Working paper

Unobserved Components Model(s): Output Gaps and Financial Cycles

Published on 10 October 2023
Authors : Justine Guillochon , Julien Le Roux

Working Paper Series no. 926 The Global Financial Crisis highlighted the need for policymakers to consider the stage of the financial cycle to better evaluate the cyclical position of the economy when designing monetary policy decisions. If financial variables are omitted from the estimations of the output gap, a common and unobserved indicator of the business cycle, important financial or external imbalances that may lead to future recessions may not be captured. This paper presents a suite of estimates of output gaps incorporating financial variables. The estimates are based both on small unobserved components models and a large unobserved components model that follows a production function approach. The results show that exploiting the information content of financial variables, which co-move strongly with the output cycle, can sometimes improve the real-time estimates of the output gap. However, these improvements are of a limited magnitude and very sensitive to the choice of the chosen financial variables.

Image Euro area output gap comparisons
Euro area output gap comparisons

Following the Global Financial Crisis (GFC), the concept of Finance-Neutral Output Gaps (FNOG) has gained widespread attention among policymakers. Borio et al. (2013) presented this concept as a substitute to the conventional concept of inflation-neutral output gap given the possibility that the economy overheats even if price inflation is low, if financial or external imbalances are building up. Introducing financial variables into the output gap estimations may yield to complementary tools for policymakers to avoid diagnosis errors associated with financial booms.

The concept of potential growth and output gap is most often based on the absence of inflationary or disinflationary pressures. However, several factors can lead to a disconnect between price inflation and financial asset prices. Frequently, financial booms coincide with positive supply-side shocks, leading to a drop in prices (lowering inflation). Concurrently, upswings in financial markets lead to an increase in valuations of real assets that in turn reduce financing and supply constraints (collateral effect). Furthermore, buoyant financial markets may sometimes lead to an appreciation of the domestic currency, resulting in lower consumer prices through the import price channel. Finally, accommodative financing conditions may not only spur demand in the short run, but also have persistent effects on the supply side through labour, productivity, or capital accumulation (reverse hysteresis effect), weakening further supply constraints and prices.

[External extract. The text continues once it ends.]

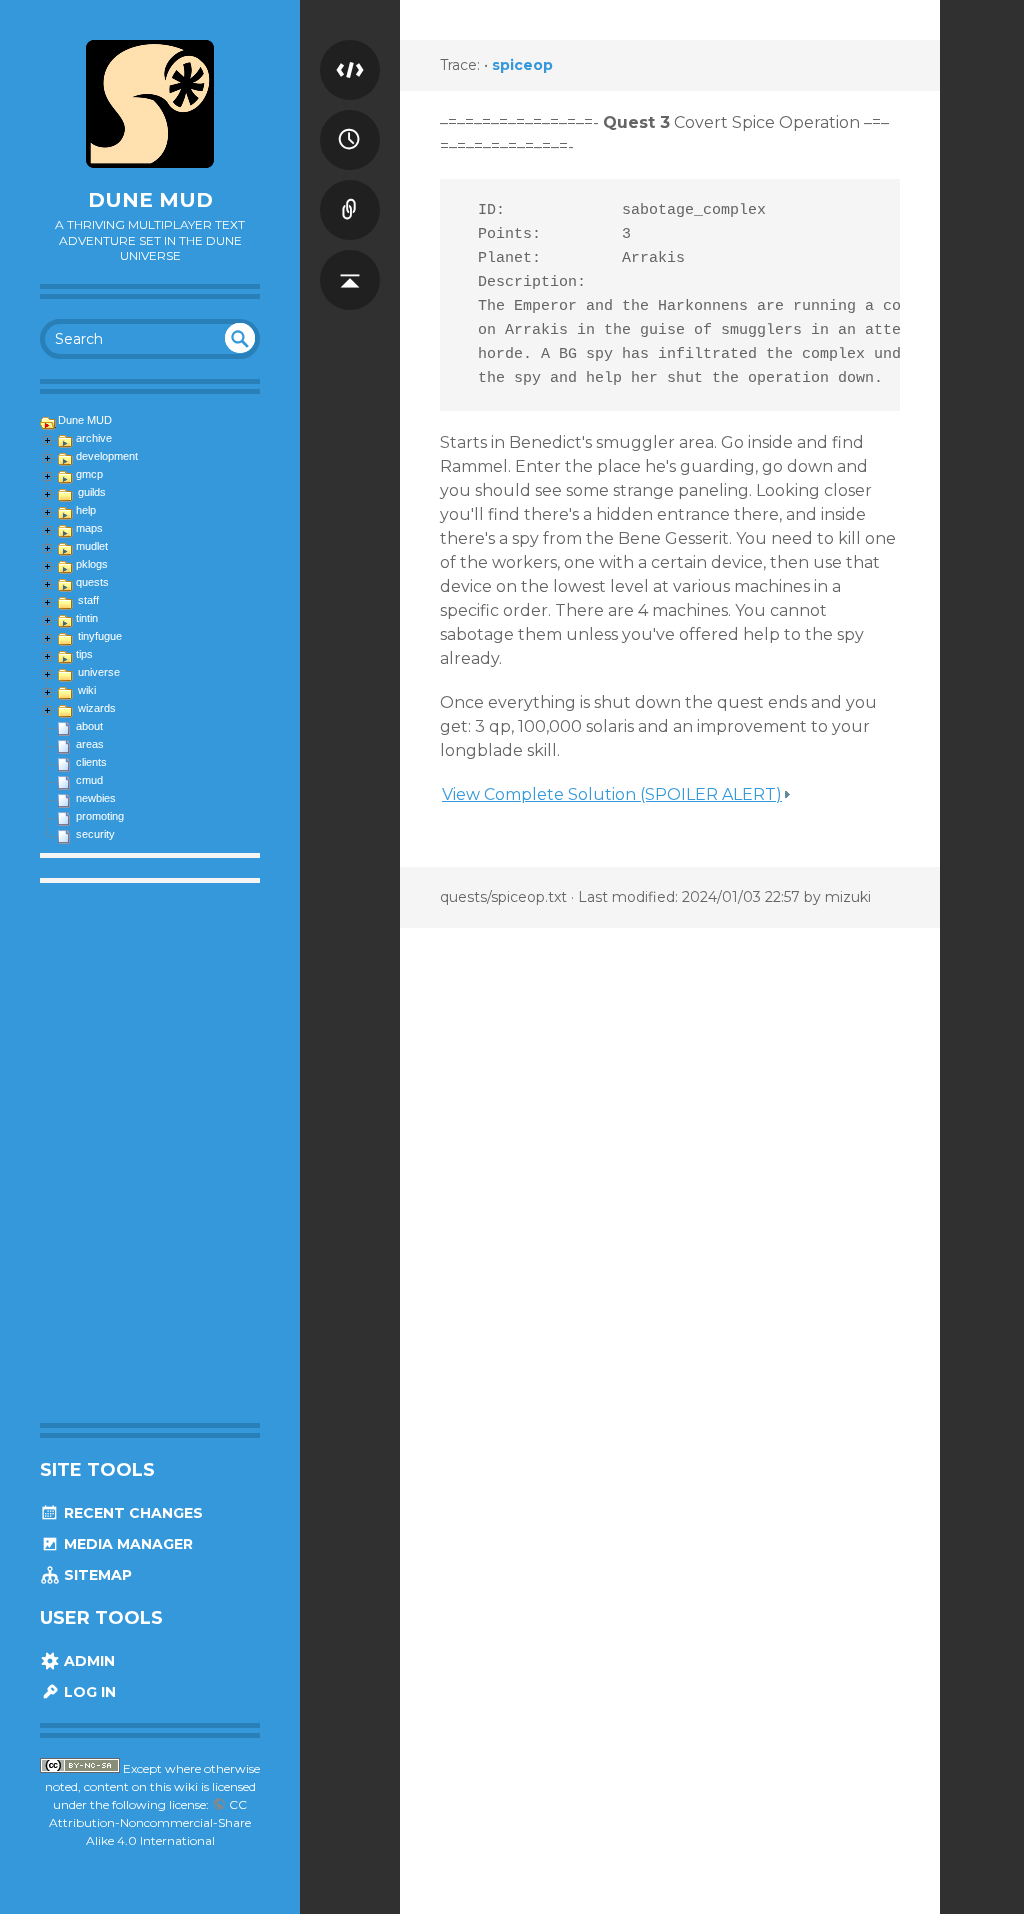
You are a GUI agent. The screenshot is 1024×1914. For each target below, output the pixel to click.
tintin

The idea behind this paper is to construct output gaps and potential output measures for the euro area underpinned by both macroeconomic relationships and financial variables. For this, we follow two approaches. On the one hand, we include financial information in small Unobserved Components Models (UCM) commonly used to assess FNOG (Figure A, left-hand panel). On the other hand, and this constitutes a novelty of this paper, we elaborate on a richer Unobserved Components Model embedding a production function, as in Tóth (2021) in which we include financial factors (Figure A, right-hand panel).

This exercise is challenging for at least four reasons. First, the resulting output gaps should track the current narrative on macroeconomic cycles and trends, especially the labour market trends as they are provided in the UCM. Second, we should improve (or at least not worsen) the real time performance of the model. Third, in a central banking context we would like to estimate output gaps with good forecasting ability. Finally, we have to select appropriate financial variables out of a large set of variables, stemming from different sources (national accounts, private providers, etc.).

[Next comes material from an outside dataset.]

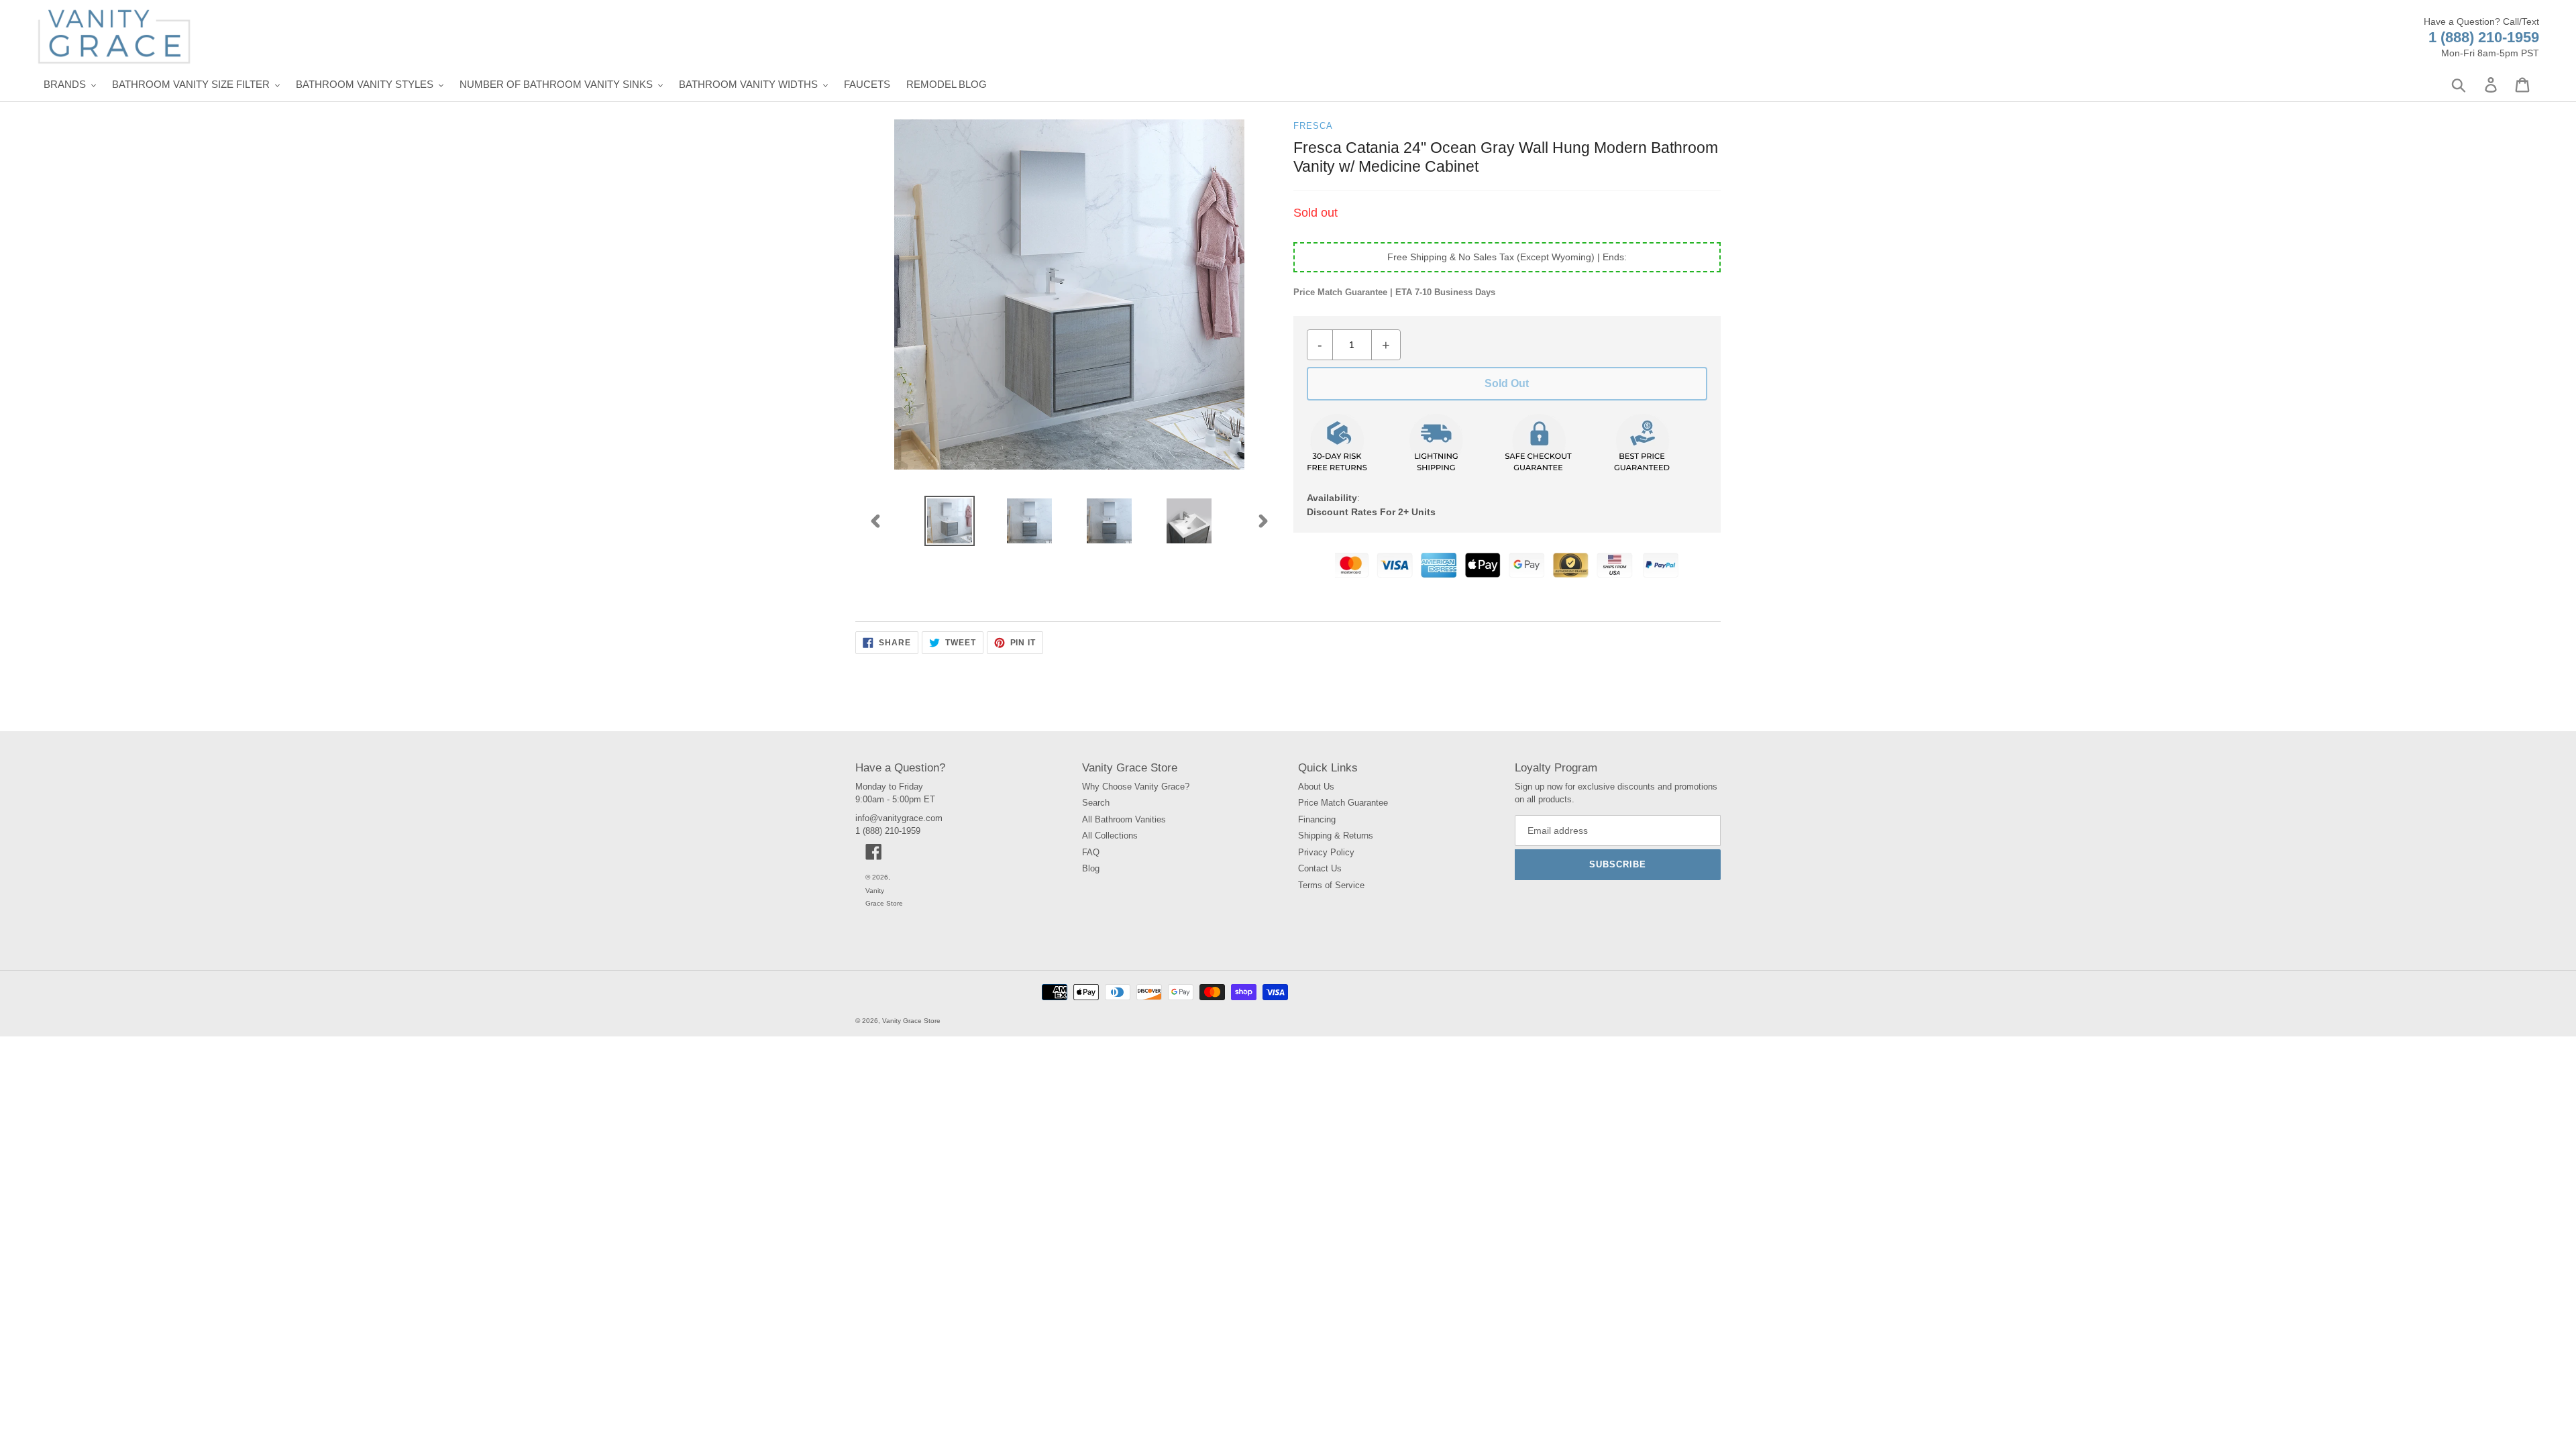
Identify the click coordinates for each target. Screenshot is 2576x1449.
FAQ (1090, 852)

Results from the literature usually show that Finance-Neutral Output Gaps differ substantially from traditional gaps, especially around financial crises. This is also what our work will highlight and in that respect, the choice of the financial variables matters somewhat (Figure A, left-hand panel). In a UCM embedding a production function, the FNOG points to stronger tightness in goods and services markets over the decade following the Global Financial Crisis (Figure A, right-hand panel). This, in turn, suggests that potential output in the euro area may have suffered more from the effects of the GFC when we account for financial factors in estimating potential output, compared to modelling that disregards these factors.